═════ Data supplied

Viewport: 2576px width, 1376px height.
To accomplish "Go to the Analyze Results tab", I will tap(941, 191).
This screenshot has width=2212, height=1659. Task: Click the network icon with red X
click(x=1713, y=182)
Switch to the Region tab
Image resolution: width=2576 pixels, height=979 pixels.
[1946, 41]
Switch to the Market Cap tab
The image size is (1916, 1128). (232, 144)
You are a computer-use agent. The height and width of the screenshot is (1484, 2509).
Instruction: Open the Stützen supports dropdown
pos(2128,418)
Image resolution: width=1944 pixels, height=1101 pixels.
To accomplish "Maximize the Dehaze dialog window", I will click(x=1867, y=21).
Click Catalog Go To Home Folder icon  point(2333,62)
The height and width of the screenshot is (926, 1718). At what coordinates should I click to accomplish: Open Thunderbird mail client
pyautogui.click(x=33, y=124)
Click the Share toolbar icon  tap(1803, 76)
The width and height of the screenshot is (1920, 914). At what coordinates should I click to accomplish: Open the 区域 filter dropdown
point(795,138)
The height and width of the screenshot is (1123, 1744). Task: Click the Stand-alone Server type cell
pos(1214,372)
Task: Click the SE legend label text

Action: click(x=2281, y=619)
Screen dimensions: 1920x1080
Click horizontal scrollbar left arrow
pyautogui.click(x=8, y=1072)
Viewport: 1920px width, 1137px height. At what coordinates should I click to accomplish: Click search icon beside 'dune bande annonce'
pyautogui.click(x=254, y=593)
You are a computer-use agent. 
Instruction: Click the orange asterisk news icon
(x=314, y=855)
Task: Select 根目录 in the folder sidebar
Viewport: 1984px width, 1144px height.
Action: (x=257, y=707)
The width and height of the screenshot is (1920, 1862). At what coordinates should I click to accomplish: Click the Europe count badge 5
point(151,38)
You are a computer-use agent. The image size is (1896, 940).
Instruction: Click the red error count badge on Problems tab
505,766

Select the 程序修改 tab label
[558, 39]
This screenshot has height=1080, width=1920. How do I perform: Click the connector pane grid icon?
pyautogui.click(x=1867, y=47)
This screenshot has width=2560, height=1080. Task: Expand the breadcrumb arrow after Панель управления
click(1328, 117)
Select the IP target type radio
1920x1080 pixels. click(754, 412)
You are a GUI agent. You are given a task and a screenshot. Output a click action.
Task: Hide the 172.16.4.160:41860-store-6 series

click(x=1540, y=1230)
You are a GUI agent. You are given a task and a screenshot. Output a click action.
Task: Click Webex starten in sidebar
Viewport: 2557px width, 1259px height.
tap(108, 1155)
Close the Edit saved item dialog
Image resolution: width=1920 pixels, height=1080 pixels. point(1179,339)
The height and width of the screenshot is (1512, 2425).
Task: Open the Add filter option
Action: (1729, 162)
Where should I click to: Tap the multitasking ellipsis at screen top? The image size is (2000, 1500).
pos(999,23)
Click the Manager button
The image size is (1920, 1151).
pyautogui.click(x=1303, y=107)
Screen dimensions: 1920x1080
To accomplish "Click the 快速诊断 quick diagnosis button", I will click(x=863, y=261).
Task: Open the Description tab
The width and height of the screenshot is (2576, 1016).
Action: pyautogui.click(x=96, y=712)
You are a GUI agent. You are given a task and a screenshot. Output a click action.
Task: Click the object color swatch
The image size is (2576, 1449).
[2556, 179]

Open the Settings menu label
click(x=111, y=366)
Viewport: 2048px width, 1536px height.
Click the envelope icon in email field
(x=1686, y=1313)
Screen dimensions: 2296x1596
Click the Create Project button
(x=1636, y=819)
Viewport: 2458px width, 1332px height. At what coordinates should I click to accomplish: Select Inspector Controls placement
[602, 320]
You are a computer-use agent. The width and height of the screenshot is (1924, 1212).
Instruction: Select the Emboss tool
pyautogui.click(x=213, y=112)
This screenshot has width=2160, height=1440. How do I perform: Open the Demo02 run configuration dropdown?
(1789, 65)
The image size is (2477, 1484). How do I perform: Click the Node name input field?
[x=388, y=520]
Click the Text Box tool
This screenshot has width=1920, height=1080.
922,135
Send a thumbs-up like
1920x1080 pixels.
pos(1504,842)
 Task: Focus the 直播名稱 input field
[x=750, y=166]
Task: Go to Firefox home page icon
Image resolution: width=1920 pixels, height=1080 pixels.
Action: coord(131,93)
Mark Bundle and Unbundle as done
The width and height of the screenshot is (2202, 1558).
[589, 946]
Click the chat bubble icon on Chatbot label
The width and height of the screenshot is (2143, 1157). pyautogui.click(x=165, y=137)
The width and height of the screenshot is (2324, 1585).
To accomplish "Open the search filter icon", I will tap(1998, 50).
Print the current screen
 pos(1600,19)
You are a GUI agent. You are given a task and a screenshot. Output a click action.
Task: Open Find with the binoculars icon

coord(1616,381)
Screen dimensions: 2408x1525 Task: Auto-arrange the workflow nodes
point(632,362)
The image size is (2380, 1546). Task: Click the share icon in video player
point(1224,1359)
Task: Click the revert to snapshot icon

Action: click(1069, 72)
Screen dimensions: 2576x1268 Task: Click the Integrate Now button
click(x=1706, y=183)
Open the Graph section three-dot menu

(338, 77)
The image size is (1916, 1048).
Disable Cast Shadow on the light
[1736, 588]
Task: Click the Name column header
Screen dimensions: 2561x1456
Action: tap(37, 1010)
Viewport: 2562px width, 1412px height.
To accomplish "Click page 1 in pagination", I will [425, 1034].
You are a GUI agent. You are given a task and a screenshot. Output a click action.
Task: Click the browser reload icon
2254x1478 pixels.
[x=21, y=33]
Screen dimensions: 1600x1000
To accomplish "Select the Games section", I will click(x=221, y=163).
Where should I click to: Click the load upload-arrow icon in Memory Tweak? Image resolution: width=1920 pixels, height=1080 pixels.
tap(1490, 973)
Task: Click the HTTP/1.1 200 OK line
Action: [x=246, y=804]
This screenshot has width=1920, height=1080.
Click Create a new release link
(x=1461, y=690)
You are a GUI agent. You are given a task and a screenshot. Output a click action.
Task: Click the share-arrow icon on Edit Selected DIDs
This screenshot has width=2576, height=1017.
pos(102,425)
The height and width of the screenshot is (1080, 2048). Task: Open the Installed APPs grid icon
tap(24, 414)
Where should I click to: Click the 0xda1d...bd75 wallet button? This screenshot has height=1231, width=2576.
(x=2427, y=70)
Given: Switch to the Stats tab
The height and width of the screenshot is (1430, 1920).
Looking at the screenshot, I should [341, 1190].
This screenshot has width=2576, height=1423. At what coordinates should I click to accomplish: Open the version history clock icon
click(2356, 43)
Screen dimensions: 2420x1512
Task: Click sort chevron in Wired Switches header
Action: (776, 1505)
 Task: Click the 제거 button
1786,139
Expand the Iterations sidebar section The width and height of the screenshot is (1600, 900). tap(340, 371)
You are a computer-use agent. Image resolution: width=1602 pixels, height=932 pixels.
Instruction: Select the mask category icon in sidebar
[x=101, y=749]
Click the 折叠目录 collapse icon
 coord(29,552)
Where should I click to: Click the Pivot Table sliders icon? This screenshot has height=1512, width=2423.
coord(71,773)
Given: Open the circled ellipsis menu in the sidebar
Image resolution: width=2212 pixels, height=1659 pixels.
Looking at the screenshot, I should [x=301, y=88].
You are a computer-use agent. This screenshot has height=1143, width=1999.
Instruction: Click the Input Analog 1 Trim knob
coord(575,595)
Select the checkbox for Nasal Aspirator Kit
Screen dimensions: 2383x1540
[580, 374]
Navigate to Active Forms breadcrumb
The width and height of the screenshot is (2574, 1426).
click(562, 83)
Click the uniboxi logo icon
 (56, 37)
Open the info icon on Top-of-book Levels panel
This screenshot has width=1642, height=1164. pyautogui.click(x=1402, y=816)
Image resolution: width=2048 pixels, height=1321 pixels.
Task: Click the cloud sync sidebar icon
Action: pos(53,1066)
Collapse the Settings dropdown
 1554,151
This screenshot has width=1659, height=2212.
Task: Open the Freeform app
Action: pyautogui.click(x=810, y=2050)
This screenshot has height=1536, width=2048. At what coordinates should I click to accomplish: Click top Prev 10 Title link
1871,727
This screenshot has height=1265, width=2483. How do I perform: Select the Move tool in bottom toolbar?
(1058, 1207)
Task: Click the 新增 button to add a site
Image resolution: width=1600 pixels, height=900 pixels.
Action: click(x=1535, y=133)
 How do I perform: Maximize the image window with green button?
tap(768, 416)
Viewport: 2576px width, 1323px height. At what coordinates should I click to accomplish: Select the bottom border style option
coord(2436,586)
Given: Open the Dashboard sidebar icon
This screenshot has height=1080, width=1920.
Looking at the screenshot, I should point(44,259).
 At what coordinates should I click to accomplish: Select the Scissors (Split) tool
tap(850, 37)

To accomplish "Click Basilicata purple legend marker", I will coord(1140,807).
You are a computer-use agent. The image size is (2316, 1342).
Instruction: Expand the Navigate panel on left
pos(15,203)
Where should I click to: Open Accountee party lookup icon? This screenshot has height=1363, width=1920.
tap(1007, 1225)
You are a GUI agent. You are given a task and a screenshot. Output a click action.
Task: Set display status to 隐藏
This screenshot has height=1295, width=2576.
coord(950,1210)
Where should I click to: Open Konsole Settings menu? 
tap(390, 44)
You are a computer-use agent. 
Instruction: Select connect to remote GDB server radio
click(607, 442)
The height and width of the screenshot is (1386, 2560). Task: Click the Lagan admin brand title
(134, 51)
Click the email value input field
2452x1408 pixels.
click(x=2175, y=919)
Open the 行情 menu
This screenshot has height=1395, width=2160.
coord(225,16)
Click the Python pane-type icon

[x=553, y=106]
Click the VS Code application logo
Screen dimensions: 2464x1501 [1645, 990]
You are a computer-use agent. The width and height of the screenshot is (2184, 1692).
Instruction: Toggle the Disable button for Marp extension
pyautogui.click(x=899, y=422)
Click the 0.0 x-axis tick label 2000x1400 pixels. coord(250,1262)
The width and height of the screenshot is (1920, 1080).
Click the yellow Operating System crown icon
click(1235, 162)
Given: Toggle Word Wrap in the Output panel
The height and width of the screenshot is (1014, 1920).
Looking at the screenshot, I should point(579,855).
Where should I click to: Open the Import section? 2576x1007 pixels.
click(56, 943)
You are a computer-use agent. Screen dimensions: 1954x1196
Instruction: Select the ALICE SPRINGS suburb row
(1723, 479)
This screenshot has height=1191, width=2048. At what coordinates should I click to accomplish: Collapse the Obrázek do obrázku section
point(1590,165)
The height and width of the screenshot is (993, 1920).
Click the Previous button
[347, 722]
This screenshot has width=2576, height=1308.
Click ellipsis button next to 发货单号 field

══════════

__Exercise objective__
Since only part of the listing is wanted, copy exactly the lines from the one holding "The image size is (1920, 1151)." to the one holding "Task: Click the object color swatch", both included.

__Answer section__
The image size is (1920, 1151).
pyautogui.click(x=1303, y=107)
Screen dimensions: 1920x1080
To accomplish "Click the 快速诊断 quick diagnosis button", I will click(x=863, y=261).
Task: Open the Description tab
The width and height of the screenshot is (2576, 1016).
Action: pyautogui.click(x=96, y=712)
You are a GUI agent. You are given a task and a screenshot. Output a click action.
Task: Click the object color swatch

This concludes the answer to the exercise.